The choice of a p-value should be based on the PRO’s reliability and the researcher’s tolerance for chance observation in the particular application. We have summarized initial guidance on selecting an RCI p-value in Table 2. The table expresses the individual change in terms of the coefficient of repeatability since it calculates thresholds on the PRO scale for significant individual change. We suggest three potential p-values: p < 0.05, p < 0.32, and p < 0.50. p < 0.05 is the conventional value. p < 0.32 was suggested by Donaldson et al. because it reflects the point of 1 standard deviation from the mean on a probability function where diminishing probabilities as reflected on a curve flatten out [34]. p < 0.50 reflects an equal probability that the observed change score is due to chance alone, and is very close to 1 SEM. This may be acceptable for maximizing accurate classification with highly reliable tests. In a previous analysis, thresholds generated by the RCI with a p-value of < 0.05 tended to be higher than anchor estimates. In contrast, higher p-values up to p < 0.50 were similar or slightly lower than anchor estimates [28]. As noted above, no one-size-fits-all recommendation can be given for the selection of the p-value. The advantage of using an RCI/LCI statistic as a lower bound to anchor estimates is its flexibility; a researcher can select a p-value-based threshold under which the likelihood of chance observation is unacceptable. In terms of procedure, a researcher can estimate the MWPC using anchor methods as described above, then select a coefficient of repeatability using guidance from Table 2 to serve as a lower bound to the anchor estimated MWPC range, omitting any anchor estimates lower in magnitude than the selected coefficient of repeatability.

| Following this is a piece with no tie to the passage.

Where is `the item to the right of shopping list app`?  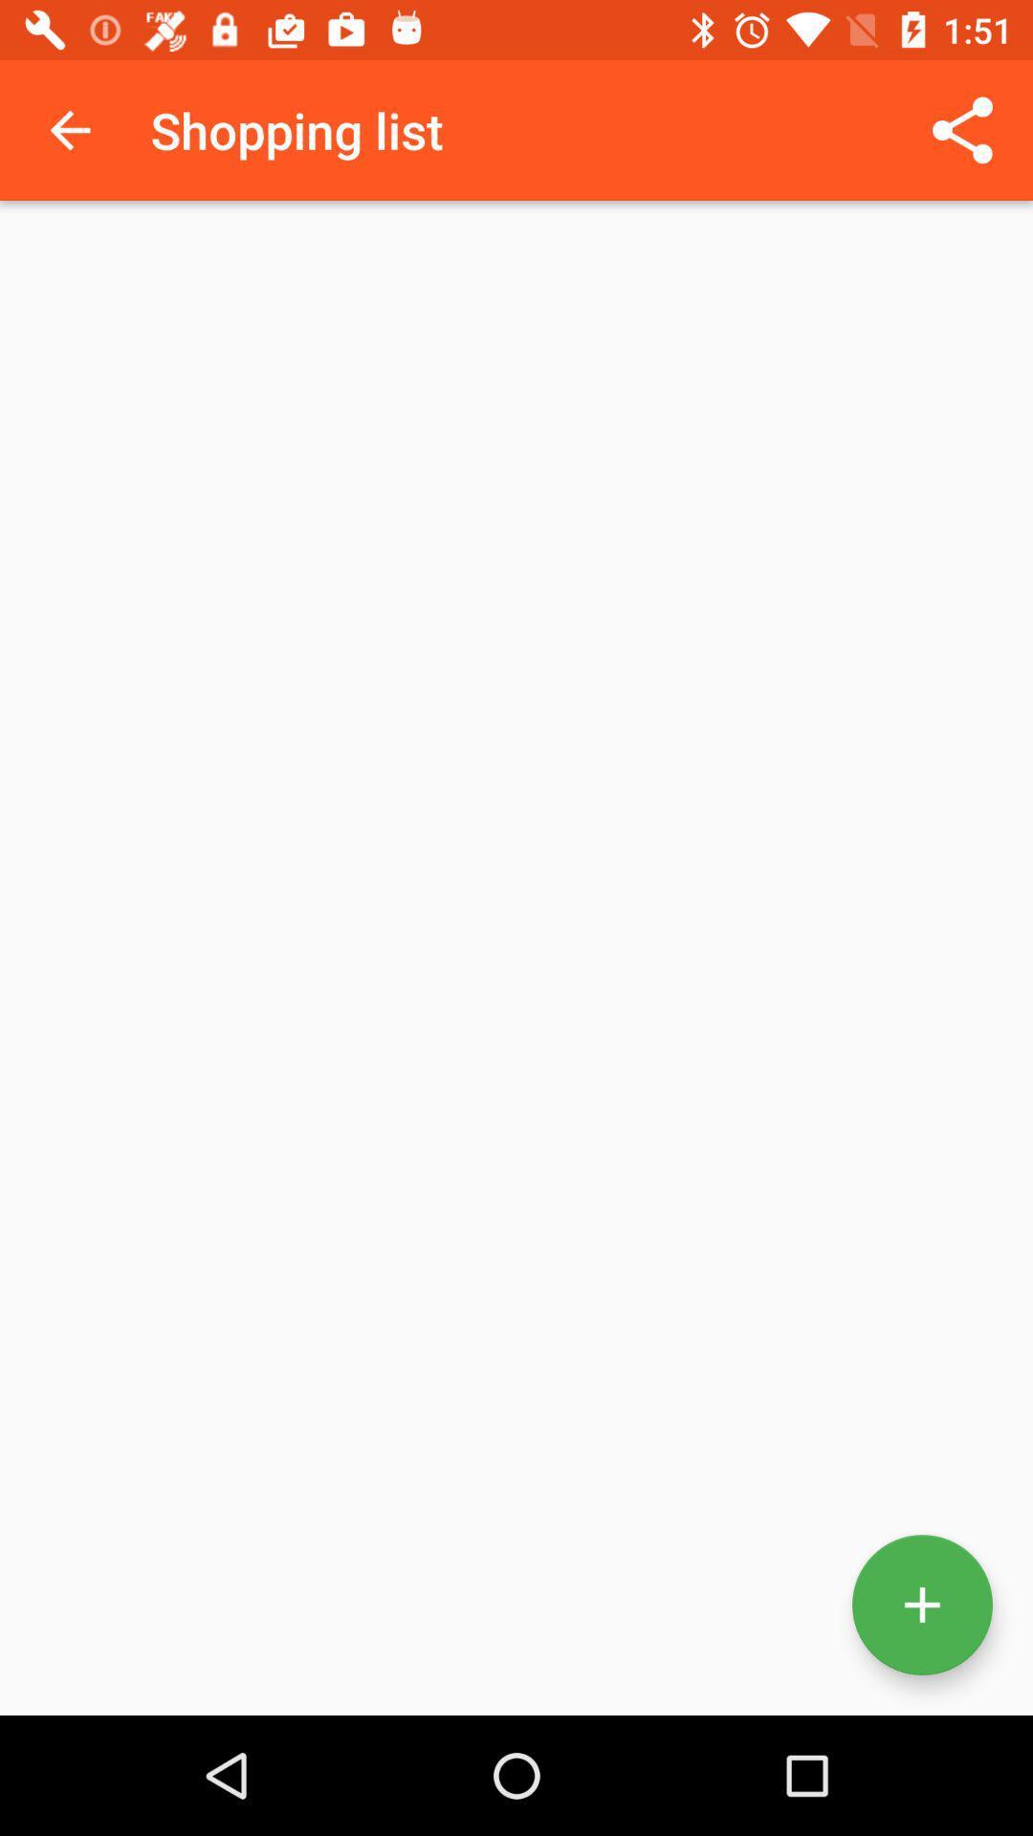
the item to the right of shopping list app is located at coordinates (962, 129).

Table 2 Guidance for Selecting a Coefficient of Repeatability (CR) P-value

We note that, in some cases, individual patients may be incorrectly coded as not having changed when they have due to measurement error, i.e., the error generated a false negative. The chances of this happening may be exacerbated if the RCI, with p-value of < 0.05, is used as a lower bound to the MWPC, as this statistic tends to have high change thresholds. In cases where it is suspected that too many people who have changed would be incorrectly coded as not having changed, we recommend use of the LCI. This may be the case in larger studies where the results of classifying individual patients as having changed are then aggregated into groups for analysis (e.g., responder analysis between treatment arms of a clinical trial); indeed, the effects of measurement error on misclassification in terms of false positives and negatives are likely to balance out in the aggregate. However, in cases where individual change is the unit of interpretation, such as earlier phase clinical trials and clinical practice, researchers may want to select a more stringent basis for the change threshold. Finally, a limitation of the current work is the lack of applicability to PROs using item-response theory scores, which have different ways of handling measurement error, and entail different approaches to calculating significant individual change.[35] Future research in lower-bound setting for measures based on item-response theory should expand on the research presented here.